A recent letter to the editor in one of those periodicals confounded me:
“The [Second Vatican] Council was, in many ways, our own Reformation. Yet many of its reforming efforts were largely thwarted by Pope John Paul II and Pope Benedict XVI. Those popes imposed an atmosphere of obedience and ‘orthodoxy’ that has squelched dissent. . . . They made it impossible for dialogue and renewal to overcome the archaic demands of silence and obedience to church authorities. . . . But obedience is not what the church needs from the faithful. It needs compassion.” (Commonweal, May 17, 2013)
The author seems to have an understanding of obedience that is utterly unfamiliar to me. Obedience, in my life, is one of the greatest sources of my freedom. It is in my obedience to the truths of faith, the revelations of Jesus, and the authority of our Mother, the Church, that I have experienced the truest freedom. Since promising obedience to my bishop at ordination, I have found the natural result to be interior peace and freedom of soul, not feudalistic indentured servitude. I have found imitation of Mary’s profound obedience to be the core of my spiritual life.
Does the Church need our obedience? Well, Christ demands our obedience to Him, so, insofar as the Church is a structure of divine establishment, yes. One should always be cautious when the word “dissent” is employed positively while the word “obedience” is used negatively.

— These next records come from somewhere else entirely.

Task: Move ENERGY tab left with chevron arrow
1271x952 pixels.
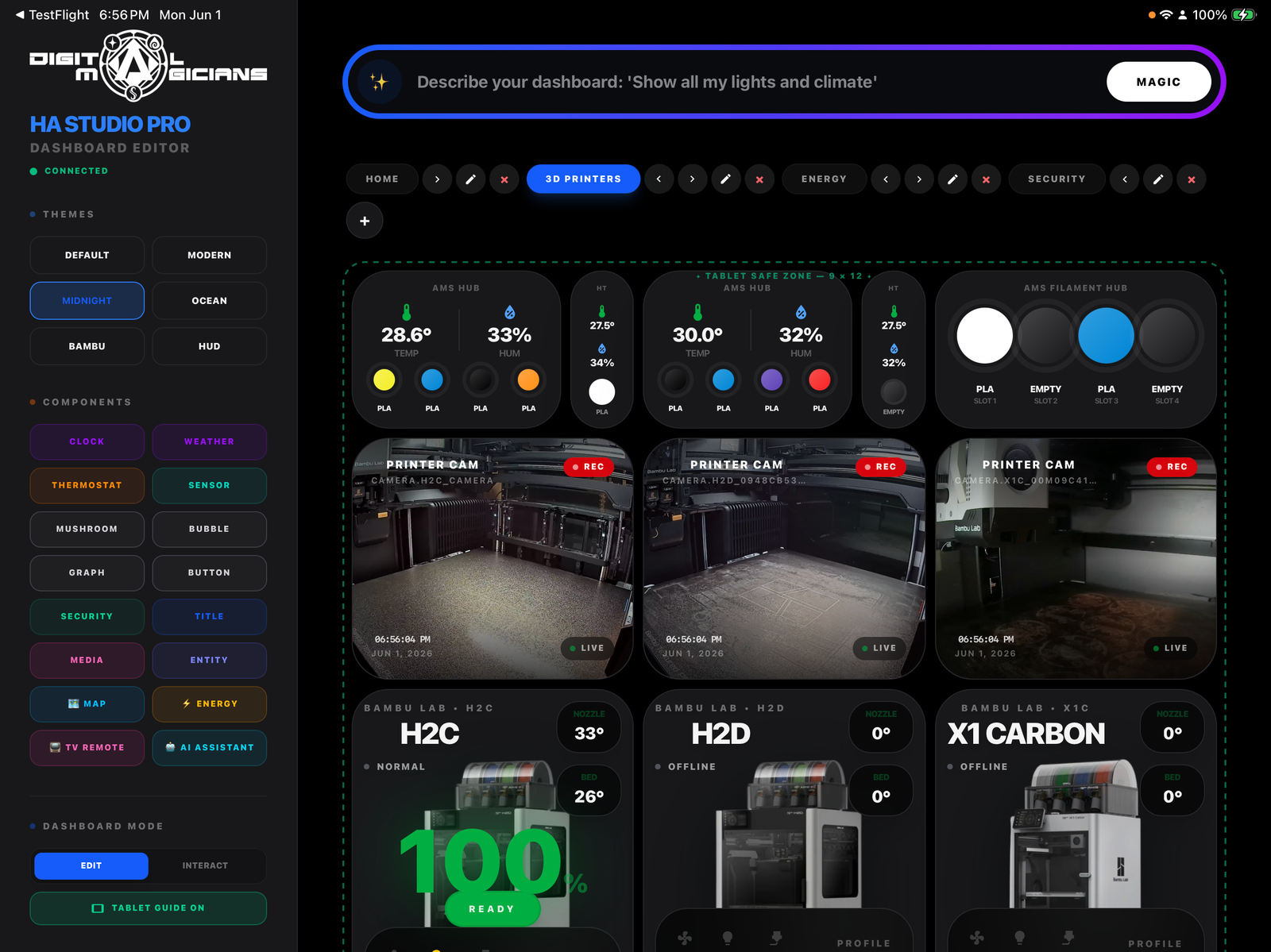Action: click(886, 179)
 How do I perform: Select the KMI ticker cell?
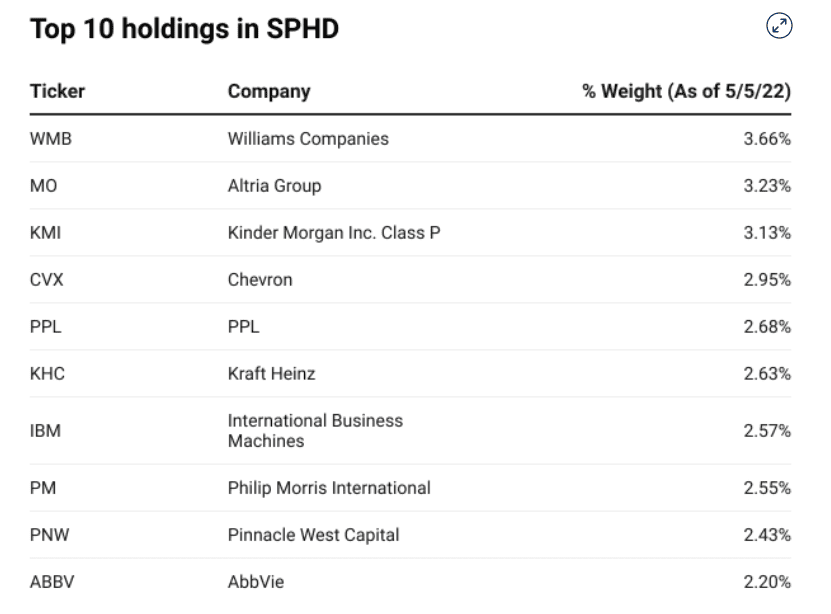pyautogui.click(x=47, y=233)
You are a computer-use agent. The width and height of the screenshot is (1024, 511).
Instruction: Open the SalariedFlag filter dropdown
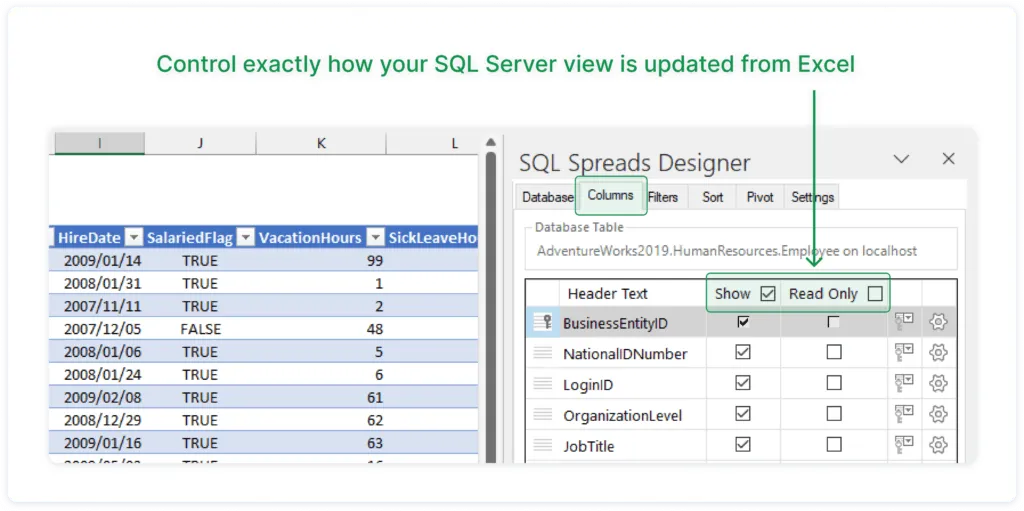245,238
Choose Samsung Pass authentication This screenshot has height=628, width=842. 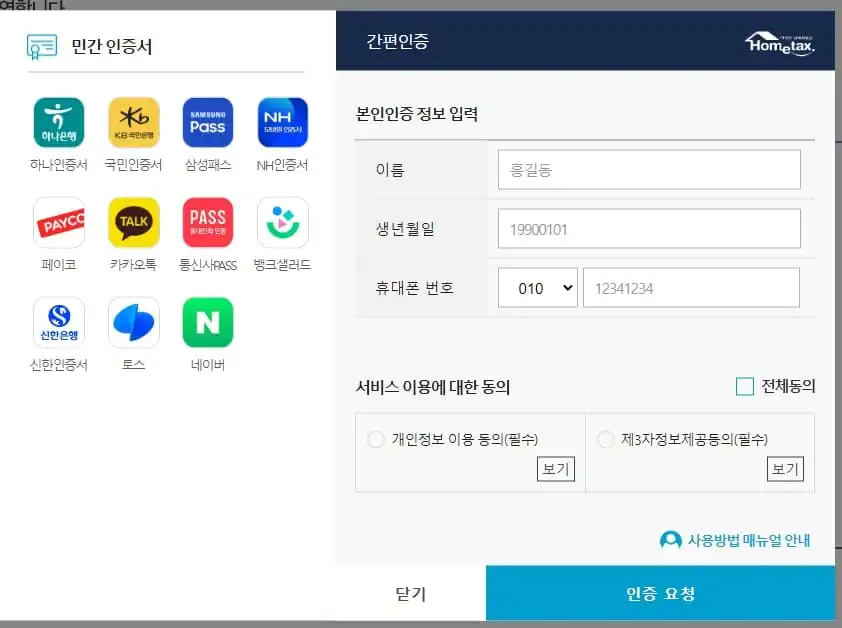point(207,122)
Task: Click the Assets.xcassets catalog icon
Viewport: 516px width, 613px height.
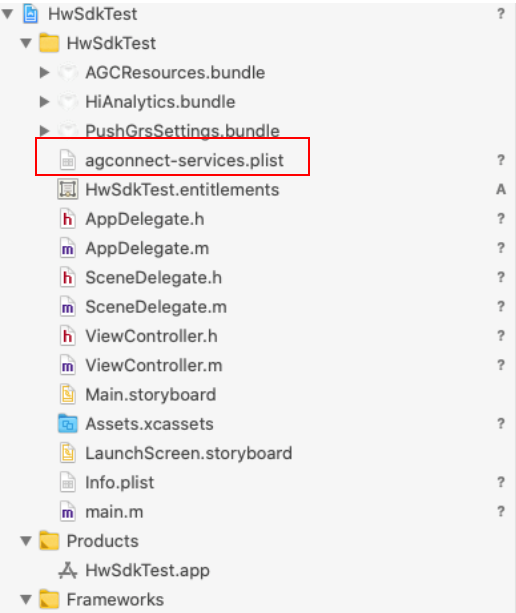Action: pyautogui.click(x=68, y=424)
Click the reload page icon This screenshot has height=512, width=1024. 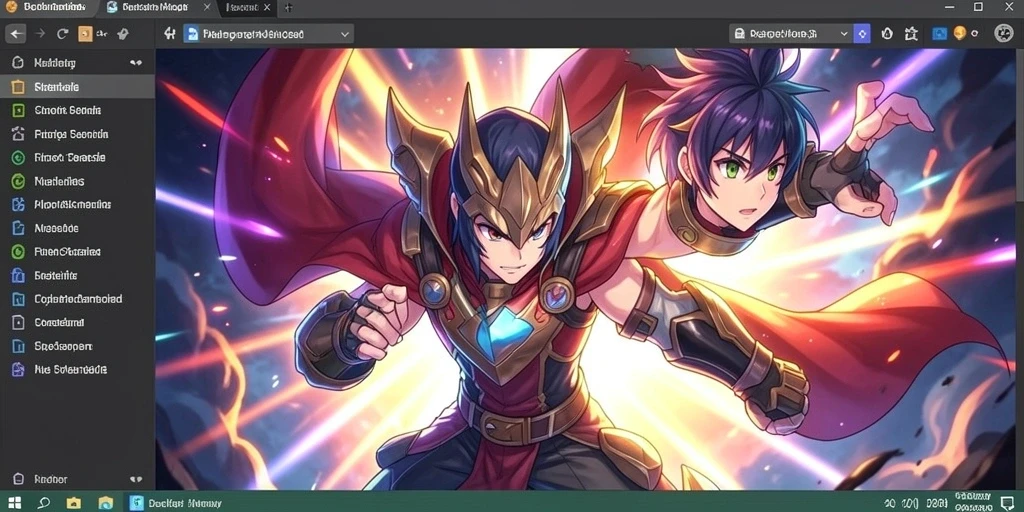pyautogui.click(x=62, y=34)
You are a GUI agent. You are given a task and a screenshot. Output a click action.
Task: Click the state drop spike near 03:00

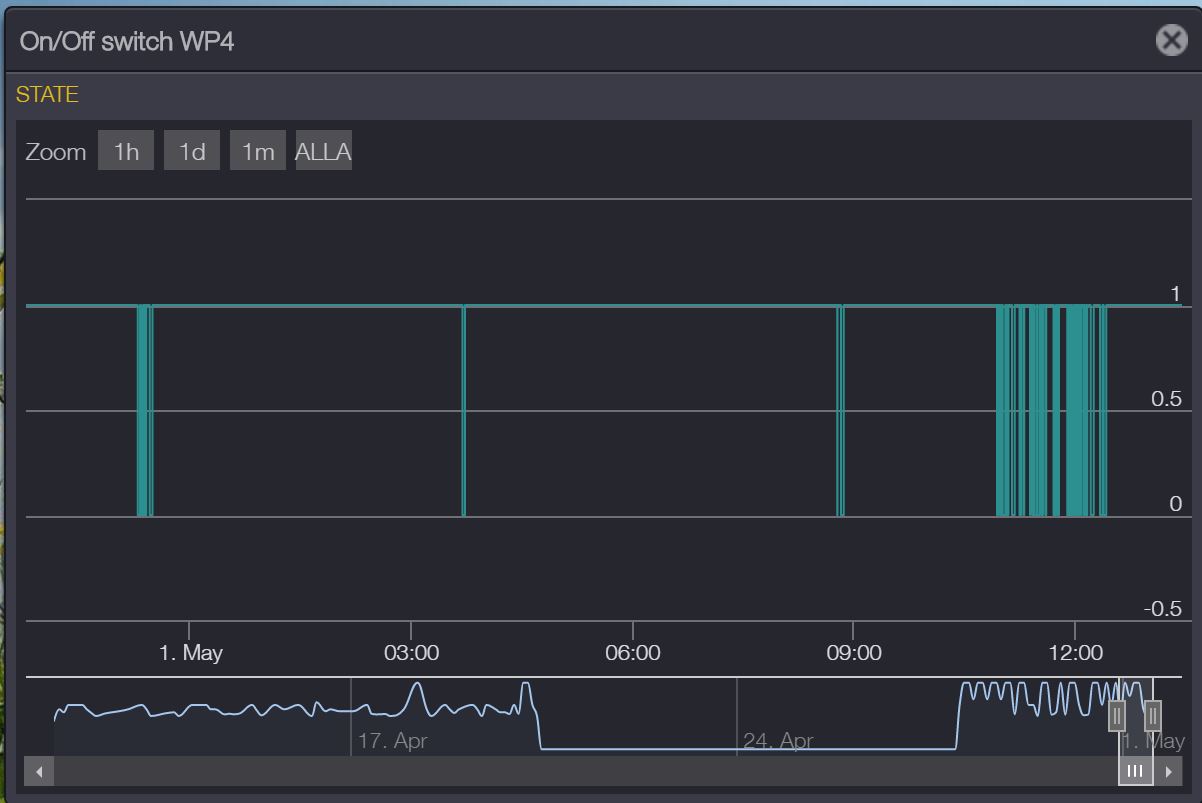point(464,410)
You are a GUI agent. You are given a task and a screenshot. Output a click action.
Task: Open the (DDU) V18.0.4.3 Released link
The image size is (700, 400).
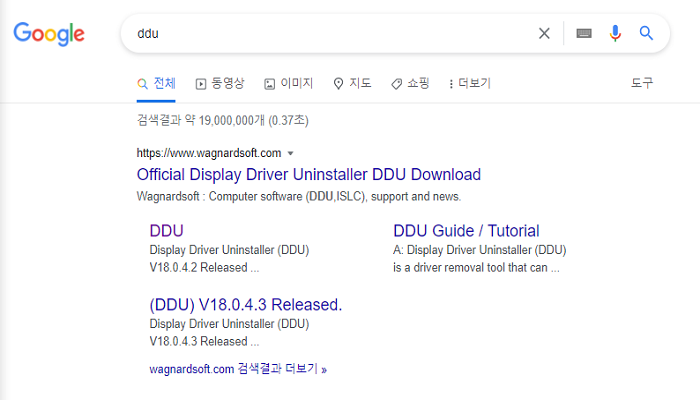(x=245, y=305)
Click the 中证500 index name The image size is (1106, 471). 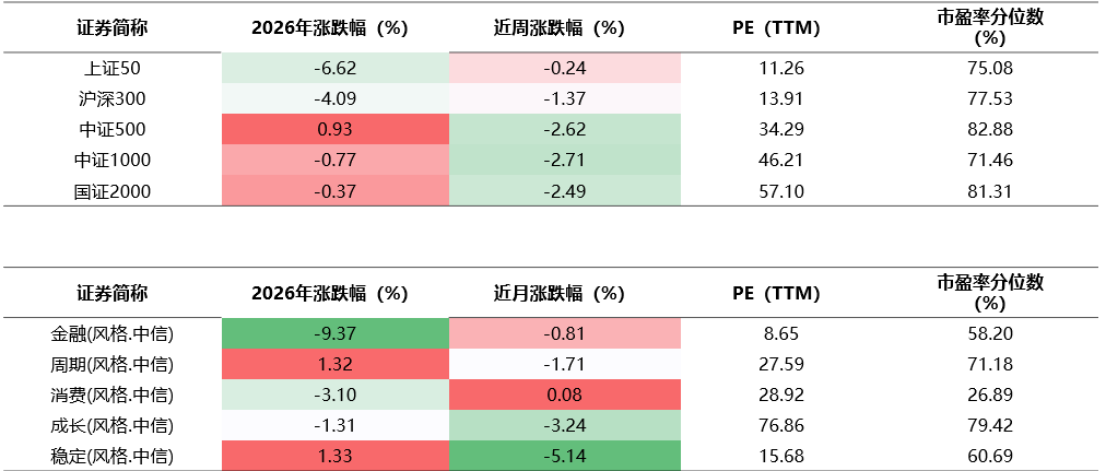coord(112,129)
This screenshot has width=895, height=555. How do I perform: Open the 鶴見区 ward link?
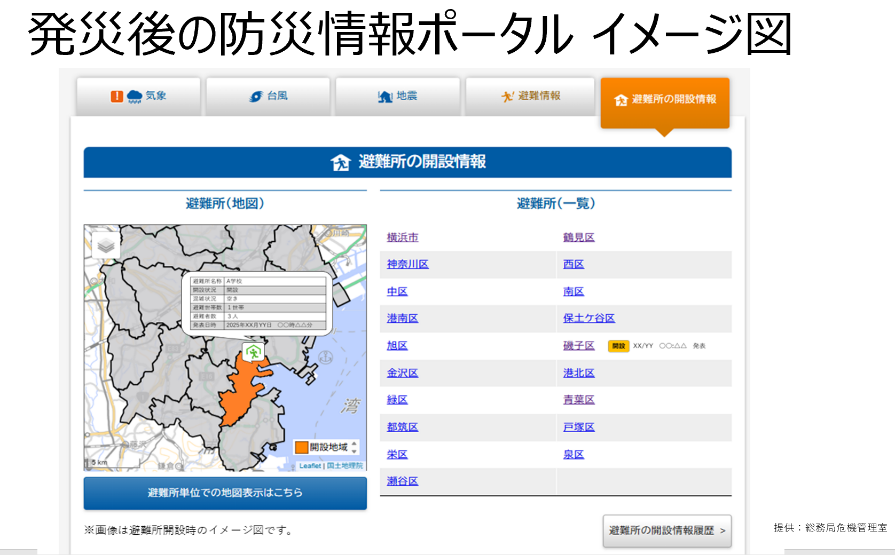pos(578,237)
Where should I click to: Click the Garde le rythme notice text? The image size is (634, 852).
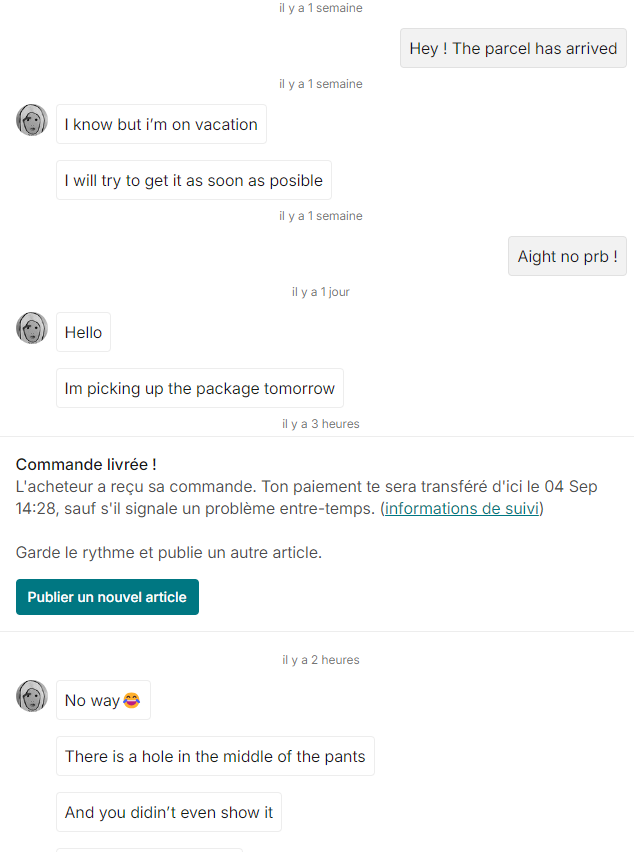168,552
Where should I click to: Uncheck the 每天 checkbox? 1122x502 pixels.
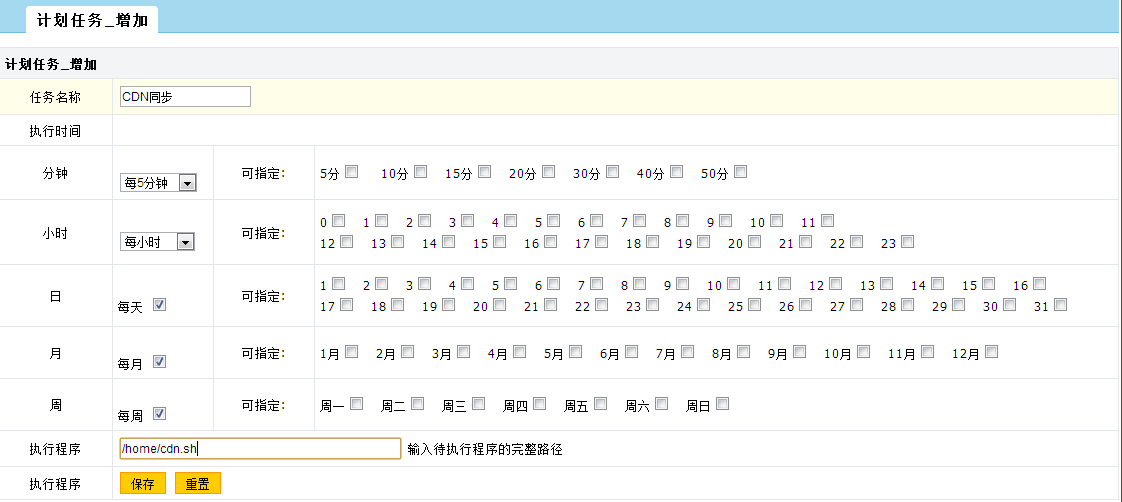coord(159,305)
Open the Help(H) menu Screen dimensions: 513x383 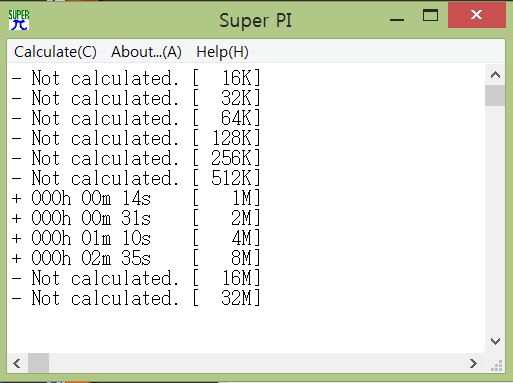pos(222,52)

This letter to the editor caused me to think of a musical analogy. When I play an organ score, a satisfying performance begins with playing the notes that are written in the score and is intensified by the charisma I can bring to it. In a certain sense, every musician who desires to be great must, before all else, be “obedient” to the notes of the particular composition. Disregarding the notes in the name of “freedom” would not engender peace or beauty. The results, rather, would be chaos and disharmony. Discord and division, of course, are synonyms for sin.
A wildly misguided understanding of obedience is not a surprising result of a culture in which self is central and in which freedom and license are nearly universally conflated. The Church very much needs our obedience—to Christ, and to the Church He kindly established as our saving refuge.